Notable Metrist-Reported Downtime
AWS
- AWS RDS was unable to createnew instances in AWS US-East-1 for 44 minutes on the 20th. AWS only provided a vague error message about the service being unavailable. On the 20th, it was unable to create new instances in AWS US-East-1 for 20 minutes; Metrist’s attempts each timed out after 900 seconds. Then on the 22nd, the platform was unable to create new instances in AWS US-East-1 for 5 hours 5 minutes.
- AWS Route53’s DNS record creation took 1698% longer than usual in AWS US-East-1 for 10 minutes on the 19th.
Azure
- AzureVMs was unable to create new VMs in Azure East US for 30 minutes on the 17th. Then on the 19th, it was was unable to reach instances running Azure West US for 30 minutes.
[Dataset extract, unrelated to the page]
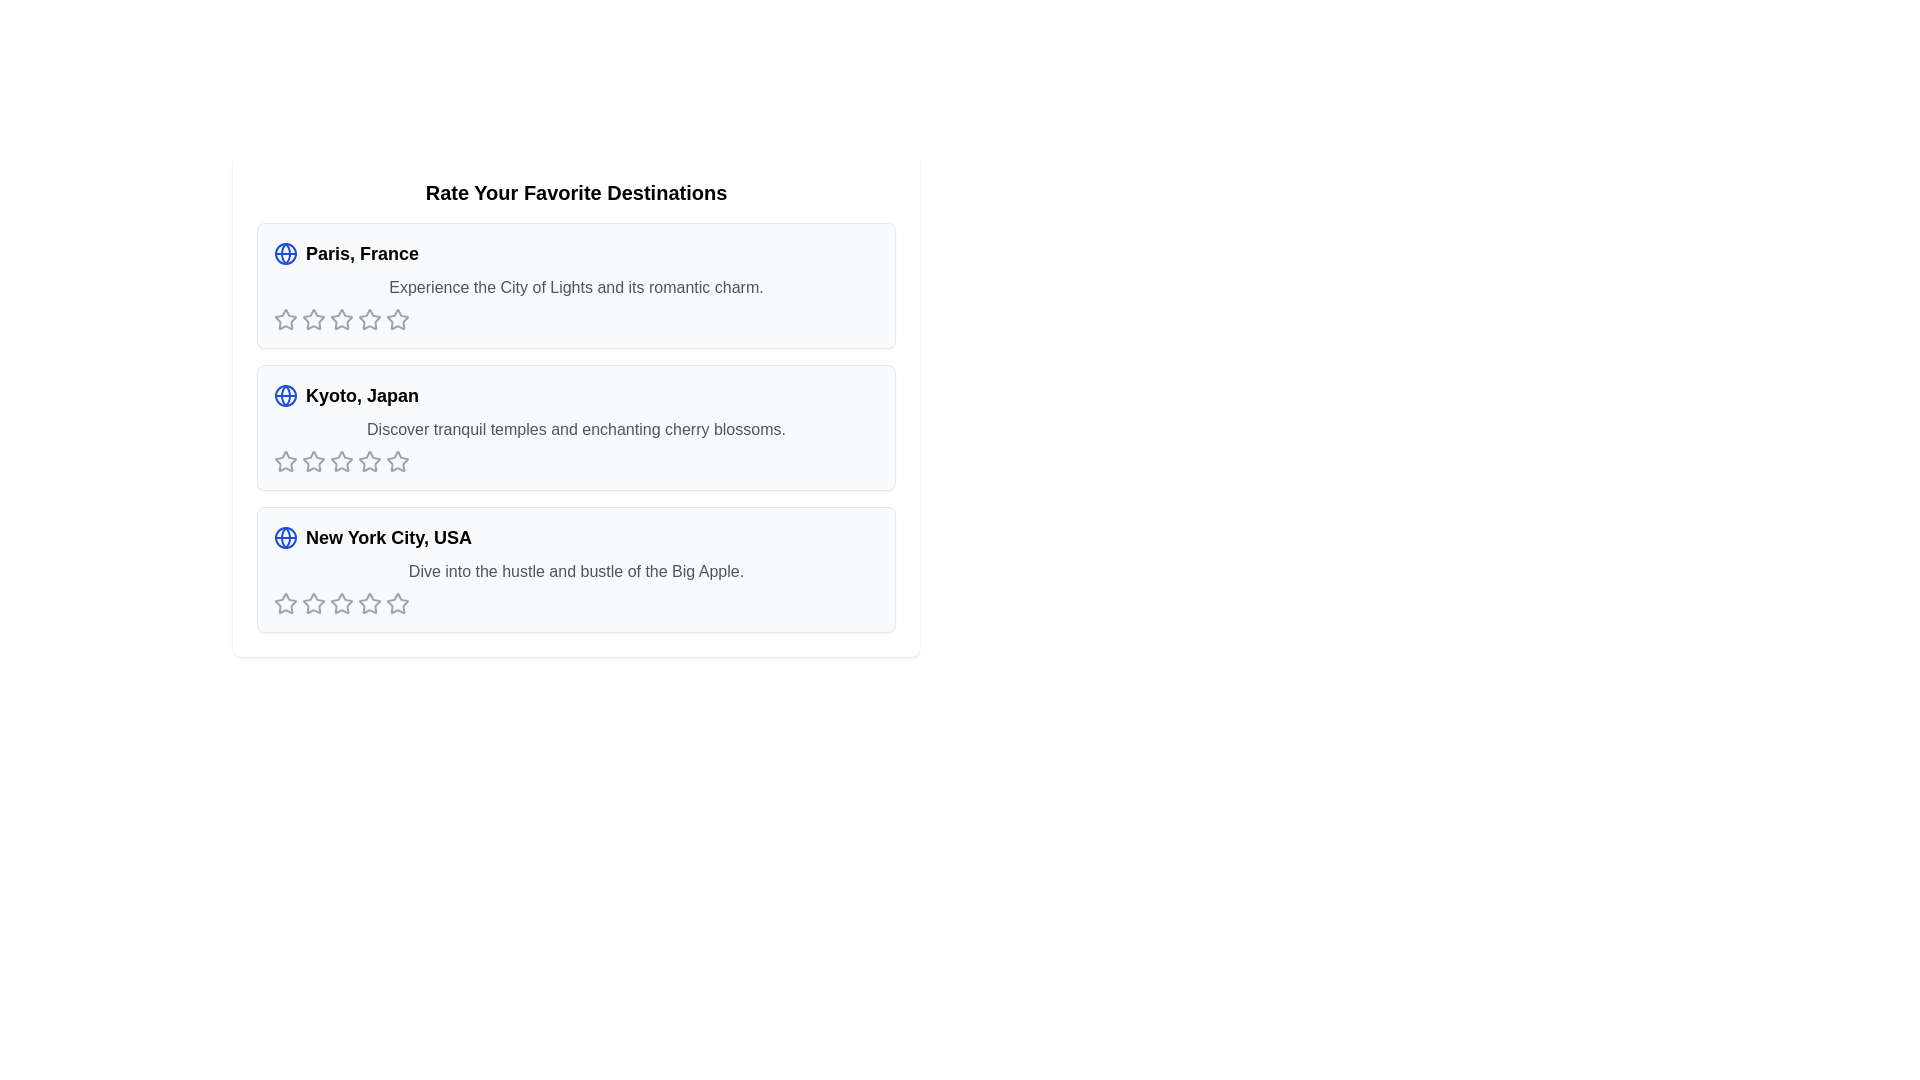 The width and height of the screenshot is (1920, 1080). Describe the element at coordinates (285, 603) in the screenshot. I see `the first rating star icon for the 'New York City, USA' entry in the rating system located at the bottom of the interface` at that location.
- Azure AKS was unable to create new clusters in Azure East US 2 for 26 minutes on the 26th.
- Azure CosmosDB was unable to create CosmosDB accounts in Azure East US for 25 minutes on the 21st. Then on the 22nd, the platform was unable to create Cosmos DB accounts in Azure East US for 4 hours 11 minutes. And on the 23rd, it had two instances in which it was unable to create cosmosDB accounts in Azure East US for a total of an hour. Both of these outages occurred in North America and one lasted for 40 minutes while the other lasted for 20 minutes.
GCP
- GCP App Engine was unable to deploy new versions in GCP US East 1 for 44 minutes on the 17th. Further, the platform was displaying intermittent 500 errors when Migrating Traffic and Autoscaling at the same time.
- GCP Compute Engine was unable to create New Instances in GCP US East 4 for 4 hours 20 minutes on the 18th. The error message indicated that GCP did not have enough resources available. Then on the 19th it was unable to create new instances in GCP US-East-4 for 6 hours The GCP message indicated that they didn’t have enough resources available. An identical issue occurred for 3 hours 20 minutes on the 20th.
Saas/Other
- Trello’s Card Creation was extremely latent for some west coast users according to Metrist for 15 minutes on the 19th. The platform updated their status page lighting-fast to indicate these problems.
- NuGet experienced extreme latency when Listing Versions and Downloading Packages from Canada for 1 hour 26 minutes on the 19th.
- Braintree’s sandbox environment was down across all of North America for 42 minutes on the 20th. They never updated their status page, despite having one specifically for the sandbox environment. Metrist’s in-app monitoring showed that production environments were functional.